- WHAT TO DO
Rewrite the part that opens with the first line of the items and closes with the line containing "I will pos(79,98).", swapping "Login" for "Sign in" and leaving everything else unchanged.

- PROVIDED RECORDS
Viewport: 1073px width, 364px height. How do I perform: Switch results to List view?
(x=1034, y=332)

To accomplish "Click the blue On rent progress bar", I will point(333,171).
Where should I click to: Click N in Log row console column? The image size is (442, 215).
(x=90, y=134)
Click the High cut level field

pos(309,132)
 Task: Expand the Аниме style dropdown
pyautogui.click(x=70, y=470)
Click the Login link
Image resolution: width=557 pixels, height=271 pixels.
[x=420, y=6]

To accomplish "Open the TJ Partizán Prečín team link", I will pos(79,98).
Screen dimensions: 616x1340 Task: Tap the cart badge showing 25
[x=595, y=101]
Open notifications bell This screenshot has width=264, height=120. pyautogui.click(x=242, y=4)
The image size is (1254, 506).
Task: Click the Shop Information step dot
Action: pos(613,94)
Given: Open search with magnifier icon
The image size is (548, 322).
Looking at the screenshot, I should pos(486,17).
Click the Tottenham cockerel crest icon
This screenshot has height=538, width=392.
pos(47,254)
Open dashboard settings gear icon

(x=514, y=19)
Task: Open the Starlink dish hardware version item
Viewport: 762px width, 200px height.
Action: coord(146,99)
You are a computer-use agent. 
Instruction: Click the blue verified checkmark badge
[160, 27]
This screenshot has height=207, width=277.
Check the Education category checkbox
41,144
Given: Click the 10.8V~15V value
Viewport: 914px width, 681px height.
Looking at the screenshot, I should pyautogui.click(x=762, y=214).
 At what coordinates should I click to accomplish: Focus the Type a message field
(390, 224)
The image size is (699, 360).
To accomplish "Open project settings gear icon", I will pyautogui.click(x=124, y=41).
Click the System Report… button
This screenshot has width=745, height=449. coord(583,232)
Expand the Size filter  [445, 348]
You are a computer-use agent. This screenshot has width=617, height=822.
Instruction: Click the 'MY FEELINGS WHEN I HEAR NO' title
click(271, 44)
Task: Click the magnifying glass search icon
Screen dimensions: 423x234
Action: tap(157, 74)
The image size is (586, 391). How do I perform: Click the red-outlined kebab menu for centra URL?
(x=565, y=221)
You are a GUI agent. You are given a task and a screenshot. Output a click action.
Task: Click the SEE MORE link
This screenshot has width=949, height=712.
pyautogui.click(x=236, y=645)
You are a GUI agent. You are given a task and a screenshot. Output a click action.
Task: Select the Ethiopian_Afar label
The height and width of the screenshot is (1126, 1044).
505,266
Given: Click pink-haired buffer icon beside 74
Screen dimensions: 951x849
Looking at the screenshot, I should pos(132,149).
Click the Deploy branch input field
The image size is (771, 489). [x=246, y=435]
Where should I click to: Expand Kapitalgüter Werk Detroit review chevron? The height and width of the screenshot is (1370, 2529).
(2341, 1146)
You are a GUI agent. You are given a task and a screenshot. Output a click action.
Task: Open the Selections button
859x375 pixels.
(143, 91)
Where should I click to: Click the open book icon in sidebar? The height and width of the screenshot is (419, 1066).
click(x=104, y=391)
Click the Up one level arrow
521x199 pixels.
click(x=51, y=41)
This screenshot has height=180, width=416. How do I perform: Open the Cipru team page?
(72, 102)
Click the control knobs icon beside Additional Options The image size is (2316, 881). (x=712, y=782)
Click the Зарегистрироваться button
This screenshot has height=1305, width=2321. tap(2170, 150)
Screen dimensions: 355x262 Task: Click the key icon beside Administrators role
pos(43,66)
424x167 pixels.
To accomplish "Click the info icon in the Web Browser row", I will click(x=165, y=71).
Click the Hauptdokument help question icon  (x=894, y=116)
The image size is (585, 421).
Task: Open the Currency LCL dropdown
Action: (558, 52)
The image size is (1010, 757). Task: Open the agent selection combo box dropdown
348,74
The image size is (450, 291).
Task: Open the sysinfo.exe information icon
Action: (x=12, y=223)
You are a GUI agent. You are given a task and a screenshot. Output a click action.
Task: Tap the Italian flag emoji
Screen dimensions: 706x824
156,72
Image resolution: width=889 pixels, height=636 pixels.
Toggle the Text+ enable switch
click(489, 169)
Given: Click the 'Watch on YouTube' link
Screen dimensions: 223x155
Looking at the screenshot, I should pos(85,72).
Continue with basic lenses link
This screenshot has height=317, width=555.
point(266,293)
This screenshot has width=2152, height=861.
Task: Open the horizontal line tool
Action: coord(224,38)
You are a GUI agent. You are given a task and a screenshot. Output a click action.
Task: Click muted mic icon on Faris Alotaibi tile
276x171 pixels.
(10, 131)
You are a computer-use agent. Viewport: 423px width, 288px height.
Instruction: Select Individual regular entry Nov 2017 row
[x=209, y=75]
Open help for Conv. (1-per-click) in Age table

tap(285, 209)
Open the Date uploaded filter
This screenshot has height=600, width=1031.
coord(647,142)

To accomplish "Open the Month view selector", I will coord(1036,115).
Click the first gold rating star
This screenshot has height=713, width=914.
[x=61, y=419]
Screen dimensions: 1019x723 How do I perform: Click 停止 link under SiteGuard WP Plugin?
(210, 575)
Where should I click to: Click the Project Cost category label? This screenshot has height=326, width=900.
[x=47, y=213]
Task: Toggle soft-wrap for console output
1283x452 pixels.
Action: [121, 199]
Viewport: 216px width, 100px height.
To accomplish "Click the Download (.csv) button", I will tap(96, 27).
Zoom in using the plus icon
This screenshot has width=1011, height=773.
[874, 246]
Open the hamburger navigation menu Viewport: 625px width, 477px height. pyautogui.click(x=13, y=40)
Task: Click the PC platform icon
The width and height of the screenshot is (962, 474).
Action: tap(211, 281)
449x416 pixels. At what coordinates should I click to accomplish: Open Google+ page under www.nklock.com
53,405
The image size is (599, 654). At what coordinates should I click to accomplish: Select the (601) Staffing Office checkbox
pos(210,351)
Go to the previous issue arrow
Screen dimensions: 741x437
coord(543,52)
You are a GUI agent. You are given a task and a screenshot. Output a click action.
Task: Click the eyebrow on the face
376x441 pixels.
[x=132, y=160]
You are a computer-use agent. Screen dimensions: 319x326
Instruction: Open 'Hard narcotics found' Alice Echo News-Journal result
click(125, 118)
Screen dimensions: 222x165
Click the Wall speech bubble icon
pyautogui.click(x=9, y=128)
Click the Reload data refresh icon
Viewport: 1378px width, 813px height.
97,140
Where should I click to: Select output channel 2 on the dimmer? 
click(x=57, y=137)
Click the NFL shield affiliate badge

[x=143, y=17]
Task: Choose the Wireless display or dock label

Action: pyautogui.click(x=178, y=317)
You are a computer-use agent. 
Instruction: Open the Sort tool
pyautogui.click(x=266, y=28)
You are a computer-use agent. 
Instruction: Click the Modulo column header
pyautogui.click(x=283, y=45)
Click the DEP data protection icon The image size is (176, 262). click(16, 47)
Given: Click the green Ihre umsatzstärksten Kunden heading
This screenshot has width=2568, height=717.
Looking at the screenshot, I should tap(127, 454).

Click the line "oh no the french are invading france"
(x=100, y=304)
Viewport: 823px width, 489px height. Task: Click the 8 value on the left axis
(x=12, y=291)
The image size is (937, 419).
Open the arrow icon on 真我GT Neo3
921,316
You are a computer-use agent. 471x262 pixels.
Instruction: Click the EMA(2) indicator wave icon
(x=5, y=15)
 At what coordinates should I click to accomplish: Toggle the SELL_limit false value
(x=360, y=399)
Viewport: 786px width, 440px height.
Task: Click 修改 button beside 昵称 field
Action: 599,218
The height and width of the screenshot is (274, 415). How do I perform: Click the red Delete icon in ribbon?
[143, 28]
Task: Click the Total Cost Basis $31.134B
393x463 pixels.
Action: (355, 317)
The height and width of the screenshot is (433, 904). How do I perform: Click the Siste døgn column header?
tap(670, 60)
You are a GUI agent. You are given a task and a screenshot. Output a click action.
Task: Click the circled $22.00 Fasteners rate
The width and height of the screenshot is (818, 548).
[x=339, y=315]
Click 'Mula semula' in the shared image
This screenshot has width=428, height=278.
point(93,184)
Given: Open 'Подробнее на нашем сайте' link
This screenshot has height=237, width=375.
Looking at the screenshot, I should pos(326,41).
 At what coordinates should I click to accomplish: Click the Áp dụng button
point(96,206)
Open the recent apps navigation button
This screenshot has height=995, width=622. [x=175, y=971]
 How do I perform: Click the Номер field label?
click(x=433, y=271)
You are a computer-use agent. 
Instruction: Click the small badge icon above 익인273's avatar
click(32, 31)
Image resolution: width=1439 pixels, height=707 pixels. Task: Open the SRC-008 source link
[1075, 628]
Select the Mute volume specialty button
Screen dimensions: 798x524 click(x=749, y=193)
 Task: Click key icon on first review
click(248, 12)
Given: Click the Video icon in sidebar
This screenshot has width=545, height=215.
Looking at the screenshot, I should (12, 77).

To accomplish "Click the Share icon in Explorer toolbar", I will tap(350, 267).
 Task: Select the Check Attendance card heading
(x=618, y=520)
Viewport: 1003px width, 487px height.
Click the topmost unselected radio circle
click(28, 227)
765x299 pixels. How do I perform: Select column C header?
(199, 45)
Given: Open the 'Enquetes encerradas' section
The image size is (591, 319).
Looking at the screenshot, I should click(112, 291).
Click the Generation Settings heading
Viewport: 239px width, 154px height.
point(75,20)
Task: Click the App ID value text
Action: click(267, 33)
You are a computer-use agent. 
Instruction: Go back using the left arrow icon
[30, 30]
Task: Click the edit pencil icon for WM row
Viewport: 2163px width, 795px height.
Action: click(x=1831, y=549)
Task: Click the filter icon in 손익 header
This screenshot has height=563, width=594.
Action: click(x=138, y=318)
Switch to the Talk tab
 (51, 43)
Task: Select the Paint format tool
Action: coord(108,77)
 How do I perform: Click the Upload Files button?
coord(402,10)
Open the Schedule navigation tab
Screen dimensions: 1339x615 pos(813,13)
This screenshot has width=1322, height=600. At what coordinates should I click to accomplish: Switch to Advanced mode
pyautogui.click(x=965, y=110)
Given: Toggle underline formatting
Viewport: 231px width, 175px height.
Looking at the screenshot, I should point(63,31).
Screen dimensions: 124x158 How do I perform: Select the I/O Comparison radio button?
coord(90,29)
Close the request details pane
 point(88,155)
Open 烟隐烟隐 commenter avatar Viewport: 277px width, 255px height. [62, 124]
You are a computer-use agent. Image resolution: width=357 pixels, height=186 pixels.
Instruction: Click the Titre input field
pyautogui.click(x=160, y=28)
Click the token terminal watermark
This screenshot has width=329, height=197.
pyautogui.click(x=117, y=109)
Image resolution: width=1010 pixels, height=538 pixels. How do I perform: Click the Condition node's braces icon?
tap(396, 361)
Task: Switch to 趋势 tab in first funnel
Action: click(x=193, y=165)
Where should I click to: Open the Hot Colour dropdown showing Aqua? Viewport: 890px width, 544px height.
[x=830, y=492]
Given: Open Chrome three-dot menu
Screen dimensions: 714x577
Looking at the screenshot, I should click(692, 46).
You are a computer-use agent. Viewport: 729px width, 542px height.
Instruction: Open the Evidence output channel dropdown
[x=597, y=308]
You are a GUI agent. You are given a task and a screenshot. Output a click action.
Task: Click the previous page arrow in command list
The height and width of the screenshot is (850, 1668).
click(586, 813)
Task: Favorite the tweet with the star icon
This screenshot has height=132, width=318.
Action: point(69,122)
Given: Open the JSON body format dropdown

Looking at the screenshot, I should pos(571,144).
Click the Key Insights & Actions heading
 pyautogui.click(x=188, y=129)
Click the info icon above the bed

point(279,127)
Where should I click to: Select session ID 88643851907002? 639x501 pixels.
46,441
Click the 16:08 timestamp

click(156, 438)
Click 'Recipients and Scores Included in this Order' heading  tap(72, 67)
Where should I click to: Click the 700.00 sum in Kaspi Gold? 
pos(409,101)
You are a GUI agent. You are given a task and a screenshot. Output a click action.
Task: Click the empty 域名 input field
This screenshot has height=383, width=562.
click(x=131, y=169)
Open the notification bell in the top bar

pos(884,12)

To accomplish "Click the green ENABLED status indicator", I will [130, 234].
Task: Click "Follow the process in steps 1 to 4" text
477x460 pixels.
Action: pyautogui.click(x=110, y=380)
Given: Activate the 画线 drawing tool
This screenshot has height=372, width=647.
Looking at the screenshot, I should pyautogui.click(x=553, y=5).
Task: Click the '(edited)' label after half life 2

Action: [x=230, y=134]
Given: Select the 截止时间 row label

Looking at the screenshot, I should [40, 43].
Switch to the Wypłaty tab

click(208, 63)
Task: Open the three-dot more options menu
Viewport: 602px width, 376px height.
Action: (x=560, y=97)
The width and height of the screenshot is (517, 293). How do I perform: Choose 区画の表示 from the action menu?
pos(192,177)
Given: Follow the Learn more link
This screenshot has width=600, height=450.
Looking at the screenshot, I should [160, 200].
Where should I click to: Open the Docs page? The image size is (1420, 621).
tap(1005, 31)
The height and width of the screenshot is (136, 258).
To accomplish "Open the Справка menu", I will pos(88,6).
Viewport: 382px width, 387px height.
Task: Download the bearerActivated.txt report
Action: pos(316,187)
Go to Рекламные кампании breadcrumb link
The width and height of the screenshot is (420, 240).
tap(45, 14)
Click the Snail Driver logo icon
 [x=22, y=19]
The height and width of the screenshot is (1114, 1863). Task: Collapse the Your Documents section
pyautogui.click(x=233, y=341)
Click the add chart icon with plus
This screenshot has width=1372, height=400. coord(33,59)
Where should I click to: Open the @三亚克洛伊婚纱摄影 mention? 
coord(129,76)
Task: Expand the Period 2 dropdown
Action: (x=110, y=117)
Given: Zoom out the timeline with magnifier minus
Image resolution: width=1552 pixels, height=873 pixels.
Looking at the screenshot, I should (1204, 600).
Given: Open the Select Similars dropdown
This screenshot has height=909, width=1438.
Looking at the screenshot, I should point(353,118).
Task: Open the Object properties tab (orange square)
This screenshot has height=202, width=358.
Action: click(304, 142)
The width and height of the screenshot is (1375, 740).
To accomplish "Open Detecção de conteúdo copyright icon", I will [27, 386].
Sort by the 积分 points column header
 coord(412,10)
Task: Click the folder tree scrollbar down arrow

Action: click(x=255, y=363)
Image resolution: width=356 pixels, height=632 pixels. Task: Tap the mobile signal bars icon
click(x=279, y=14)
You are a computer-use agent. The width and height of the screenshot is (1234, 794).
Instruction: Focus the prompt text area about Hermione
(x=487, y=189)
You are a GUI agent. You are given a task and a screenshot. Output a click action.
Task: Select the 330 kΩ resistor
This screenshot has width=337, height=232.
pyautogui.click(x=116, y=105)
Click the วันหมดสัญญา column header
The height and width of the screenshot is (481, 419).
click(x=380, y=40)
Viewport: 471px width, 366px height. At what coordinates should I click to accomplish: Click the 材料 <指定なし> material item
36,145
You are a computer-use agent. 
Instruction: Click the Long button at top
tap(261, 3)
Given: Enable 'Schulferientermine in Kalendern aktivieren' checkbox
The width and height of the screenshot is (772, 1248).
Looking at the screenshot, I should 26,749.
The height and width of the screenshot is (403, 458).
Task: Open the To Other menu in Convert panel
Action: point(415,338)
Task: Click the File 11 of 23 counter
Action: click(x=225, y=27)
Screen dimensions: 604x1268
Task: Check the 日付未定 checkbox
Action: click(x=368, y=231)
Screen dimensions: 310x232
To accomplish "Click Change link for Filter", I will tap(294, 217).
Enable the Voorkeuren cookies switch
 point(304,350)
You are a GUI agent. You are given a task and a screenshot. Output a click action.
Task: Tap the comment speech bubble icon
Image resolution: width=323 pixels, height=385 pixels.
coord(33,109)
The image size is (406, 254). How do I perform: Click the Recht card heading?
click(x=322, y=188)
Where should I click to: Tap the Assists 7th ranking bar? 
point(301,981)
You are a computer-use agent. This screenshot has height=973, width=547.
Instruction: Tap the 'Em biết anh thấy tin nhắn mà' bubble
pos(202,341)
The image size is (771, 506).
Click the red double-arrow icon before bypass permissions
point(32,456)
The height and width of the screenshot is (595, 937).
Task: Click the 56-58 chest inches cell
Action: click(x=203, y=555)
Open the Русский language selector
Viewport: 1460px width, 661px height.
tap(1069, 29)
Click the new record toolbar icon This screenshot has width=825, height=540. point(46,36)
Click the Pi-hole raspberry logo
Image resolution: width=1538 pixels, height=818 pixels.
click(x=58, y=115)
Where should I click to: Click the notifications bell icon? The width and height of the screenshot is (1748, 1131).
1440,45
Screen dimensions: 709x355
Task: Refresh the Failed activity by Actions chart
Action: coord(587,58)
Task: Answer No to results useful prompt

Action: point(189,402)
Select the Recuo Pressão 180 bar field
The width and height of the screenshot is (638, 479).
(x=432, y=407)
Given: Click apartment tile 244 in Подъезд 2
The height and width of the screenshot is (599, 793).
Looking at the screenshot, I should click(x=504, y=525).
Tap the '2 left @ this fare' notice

- ANSWER TO THE TASK
Viewport: 1073px width, 364px height. How do I perform: Switch results to List view?
(x=1034, y=332)

To accomplish "Click the blue On rent progress bar", I will point(333,171).
Where should I click to: Click N in Log row console column? The image size is (442, 215).
(x=90, y=134)
Click the High cut level field

pos(309,132)
 Task: Expand the Аниме style dropdown
pyautogui.click(x=70, y=470)
Click the Sign in link
Image resolution: width=557 pixels, height=271 pixels.
[x=420, y=6]

To accomplish "Open the TJ Partizán Prečín team link", I will pos(79,98).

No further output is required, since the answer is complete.